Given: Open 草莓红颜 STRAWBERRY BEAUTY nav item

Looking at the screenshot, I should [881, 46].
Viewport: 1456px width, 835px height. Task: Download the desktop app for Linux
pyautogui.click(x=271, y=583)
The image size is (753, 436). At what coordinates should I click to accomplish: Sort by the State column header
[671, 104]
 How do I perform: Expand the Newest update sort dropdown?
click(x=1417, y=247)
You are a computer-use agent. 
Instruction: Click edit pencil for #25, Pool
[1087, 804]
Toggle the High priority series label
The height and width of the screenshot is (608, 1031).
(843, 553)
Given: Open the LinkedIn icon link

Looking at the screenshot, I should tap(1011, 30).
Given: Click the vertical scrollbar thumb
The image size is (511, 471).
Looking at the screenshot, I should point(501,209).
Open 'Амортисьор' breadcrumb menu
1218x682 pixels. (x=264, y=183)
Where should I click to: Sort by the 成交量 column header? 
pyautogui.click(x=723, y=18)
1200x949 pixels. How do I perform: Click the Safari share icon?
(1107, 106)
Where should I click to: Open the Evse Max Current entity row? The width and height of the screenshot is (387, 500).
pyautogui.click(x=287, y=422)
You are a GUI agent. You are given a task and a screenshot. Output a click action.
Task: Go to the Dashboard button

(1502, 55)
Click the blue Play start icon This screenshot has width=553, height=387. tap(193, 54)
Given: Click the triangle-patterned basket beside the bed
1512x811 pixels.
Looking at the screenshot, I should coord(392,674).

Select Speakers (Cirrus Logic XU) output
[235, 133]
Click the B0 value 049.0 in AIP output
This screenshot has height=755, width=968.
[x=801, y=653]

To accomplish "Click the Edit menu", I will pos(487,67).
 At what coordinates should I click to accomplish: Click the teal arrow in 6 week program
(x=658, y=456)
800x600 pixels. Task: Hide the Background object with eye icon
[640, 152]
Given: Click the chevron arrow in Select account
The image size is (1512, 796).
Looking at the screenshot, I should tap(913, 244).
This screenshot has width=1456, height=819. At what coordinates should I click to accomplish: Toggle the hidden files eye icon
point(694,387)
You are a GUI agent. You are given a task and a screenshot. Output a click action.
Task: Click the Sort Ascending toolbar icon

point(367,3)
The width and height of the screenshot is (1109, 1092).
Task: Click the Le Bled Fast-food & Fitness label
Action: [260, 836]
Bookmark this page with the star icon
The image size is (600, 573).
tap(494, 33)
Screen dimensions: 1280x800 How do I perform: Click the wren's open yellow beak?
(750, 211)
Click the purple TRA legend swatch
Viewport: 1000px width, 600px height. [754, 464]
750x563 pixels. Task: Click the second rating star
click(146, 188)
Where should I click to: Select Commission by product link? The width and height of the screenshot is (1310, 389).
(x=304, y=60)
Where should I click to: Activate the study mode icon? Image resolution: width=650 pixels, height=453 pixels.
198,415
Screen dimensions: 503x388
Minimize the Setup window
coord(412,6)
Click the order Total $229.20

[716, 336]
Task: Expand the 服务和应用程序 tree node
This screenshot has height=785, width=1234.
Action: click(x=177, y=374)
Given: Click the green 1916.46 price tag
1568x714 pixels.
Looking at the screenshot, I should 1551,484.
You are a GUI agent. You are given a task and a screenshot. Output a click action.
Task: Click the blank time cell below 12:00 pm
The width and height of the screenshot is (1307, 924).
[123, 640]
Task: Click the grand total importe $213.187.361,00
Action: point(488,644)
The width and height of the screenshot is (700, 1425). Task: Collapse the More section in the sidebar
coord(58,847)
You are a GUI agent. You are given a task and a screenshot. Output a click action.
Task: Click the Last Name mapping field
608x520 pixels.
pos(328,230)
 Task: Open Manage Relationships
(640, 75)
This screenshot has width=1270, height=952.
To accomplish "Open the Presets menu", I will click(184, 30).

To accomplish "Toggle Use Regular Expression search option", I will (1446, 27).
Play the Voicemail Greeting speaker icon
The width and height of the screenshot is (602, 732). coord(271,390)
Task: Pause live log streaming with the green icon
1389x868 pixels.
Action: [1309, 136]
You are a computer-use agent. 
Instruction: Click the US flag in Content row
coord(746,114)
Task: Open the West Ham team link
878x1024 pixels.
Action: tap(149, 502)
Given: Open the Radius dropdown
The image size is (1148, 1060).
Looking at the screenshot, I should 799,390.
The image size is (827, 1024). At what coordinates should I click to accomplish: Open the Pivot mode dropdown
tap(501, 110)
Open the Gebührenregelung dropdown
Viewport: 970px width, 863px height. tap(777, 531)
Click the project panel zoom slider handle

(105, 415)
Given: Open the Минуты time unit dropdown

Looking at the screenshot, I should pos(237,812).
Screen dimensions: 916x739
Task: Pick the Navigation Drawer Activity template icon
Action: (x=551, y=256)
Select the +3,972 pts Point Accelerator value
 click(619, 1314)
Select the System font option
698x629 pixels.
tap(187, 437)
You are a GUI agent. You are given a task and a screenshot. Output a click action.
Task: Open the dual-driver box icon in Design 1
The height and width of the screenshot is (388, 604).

────

TASK BRIEF:
Could you reproduce all of the data above, line for line, with nothing changed?

ANSWER TO THIS EXERCISE:
Given: Open 草莓红颜 STRAWBERRY BEAUTY nav item

Looking at the screenshot, I should [881, 46].
Viewport: 1456px width, 835px height. Task: Download the desktop app for Linux
pyautogui.click(x=271, y=583)
The image size is (753, 436). At what coordinates should I click to accomplish: Sort by the State column header
[671, 104]
 How do I perform: Expand the Newest update sort dropdown?
click(x=1417, y=247)
You are a computer-use agent. 
Instruction: Click edit pencil for #25, Pool
[1087, 804]
Toggle the High priority series label
The height and width of the screenshot is (608, 1031).
(843, 553)
Given: Open the LinkedIn icon link

Looking at the screenshot, I should tap(1011, 30).
Given: Click the vertical scrollbar thumb
The image size is (511, 471).
Looking at the screenshot, I should point(501,209).
Open 'Амортисьор' breadcrumb menu
1218x682 pixels. (x=264, y=183)
Where should I click to: Sort by the 成交量 column header? 
pyautogui.click(x=723, y=18)
1200x949 pixels. How do I perform: Click the Safari share icon?
(1107, 106)
Where should I click to: Open the Evse Max Current entity row? The width and height of the screenshot is (387, 500).
pyautogui.click(x=287, y=422)
You are a GUI agent. You are given a task and a screenshot. Output a click action.
Task: Go to the Dashboard button

(1502, 55)
Click the blue Play start icon This screenshot has width=553, height=387. tap(193, 54)
Given: Click the triangle-patterned basket beside the bed
1512x811 pixels.
Looking at the screenshot, I should coord(392,674).

Select Speakers (Cirrus Logic XU) output
[235, 133]
Click the B0 value 049.0 in AIP output
This screenshot has height=755, width=968.
[x=801, y=653]

To accomplish "Click the Edit menu", I will pos(487,67).
 At what coordinates should I click to accomplish: Click the teal arrow in 6 week program
(x=658, y=456)
800x600 pixels. Task: Hide the Background object with eye icon
[640, 152]
Given: Click the chevron arrow in Select account
The image size is (1512, 796).
Looking at the screenshot, I should tap(913, 244).
This screenshot has width=1456, height=819. At what coordinates should I click to accomplish: Toggle the hidden files eye icon
point(694,387)
You are a GUI agent. You are given a task and a screenshot. Output a click action.
Task: Click the Sort Ascending toolbar icon

point(367,3)
The width and height of the screenshot is (1109, 1092).
Task: Click the Le Bled Fast-food & Fitness label
Action: [260, 836]
Bookmark this page with the star icon
The image size is (600, 573).
tap(494, 33)
Screen dimensions: 1280x800 How do I perform: Click the wren's open yellow beak?
(750, 211)
Click the purple TRA legend swatch
Viewport: 1000px width, 600px height. [754, 464]
750x563 pixels. Task: Click the second rating star
click(146, 188)
Where should I click to: Select Commission by product link? The width and height of the screenshot is (1310, 389).
(x=304, y=60)
Where should I click to: Activate the study mode icon? Image resolution: width=650 pixels, height=453 pixels.
198,415
Screen dimensions: 503x388
Minimize the Setup window
coord(412,6)
Click the order Total $229.20

[716, 336]
Task: Expand the 服务和应用程序 tree node
This screenshot has height=785, width=1234.
Action: click(x=177, y=374)
Given: Click the green 1916.46 price tag
1568x714 pixels.
Looking at the screenshot, I should 1551,484.
You are a GUI agent. You are given a task and a screenshot. Output a click action.
Task: Click the blank time cell below 12:00 pm
The width and height of the screenshot is (1307, 924).
[123, 640]
Task: Click the grand total importe $213.187.361,00
Action: point(488,644)
The width and height of the screenshot is (700, 1425). Task: Collapse the More section in the sidebar
coord(58,847)
You are a GUI agent. You are given a task and a screenshot. Output a click action.
Task: Click the Last Name mapping field
608x520 pixels.
pos(328,230)
 Task: Open Manage Relationships
(640, 75)
This screenshot has width=1270, height=952.
To accomplish "Open the Presets menu", I will click(184, 30).

To accomplish "Toggle Use Regular Expression search option", I will (1446, 27).
Play the Voicemail Greeting speaker icon
The width and height of the screenshot is (602, 732). coord(271,390)
Task: Pause live log streaming with the green icon
1389x868 pixels.
Action: [1309, 136]
You are a computer-use agent. 
Instruction: Click the US flag in Content row
coord(746,114)
Task: Open the West Ham team link
878x1024 pixels.
Action: tap(149, 502)
Given: Open the Radius dropdown
The image size is (1148, 1060).
Looking at the screenshot, I should 799,390.
The image size is (827, 1024). At what coordinates should I click to accomplish: Open the Pivot mode dropdown
tap(501, 110)
Open the Gebührenregelung dropdown
Viewport: 970px width, 863px height. tap(777, 531)
Click the project panel zoom slider handle

(105, 415)
Given: Open the Минуты time unit dropdown

Looking at the screenshot, I should pos(237,812).
Screen dimensions: 916x739
Task: Pick the Navigation Drawer Activity template icon
Action: (x=551, y=256)
Select the +3,972 pts Point Accelerator value
 click(619, 1314)
Select the System font option
698x629 pixels.
tap(187, 437)
You are a GUI agent. You are given a task and a screenshot. Output a click action.
Task: Open the dual-driver box icon in Design 1
The height and width of the screenshot is (388, 604).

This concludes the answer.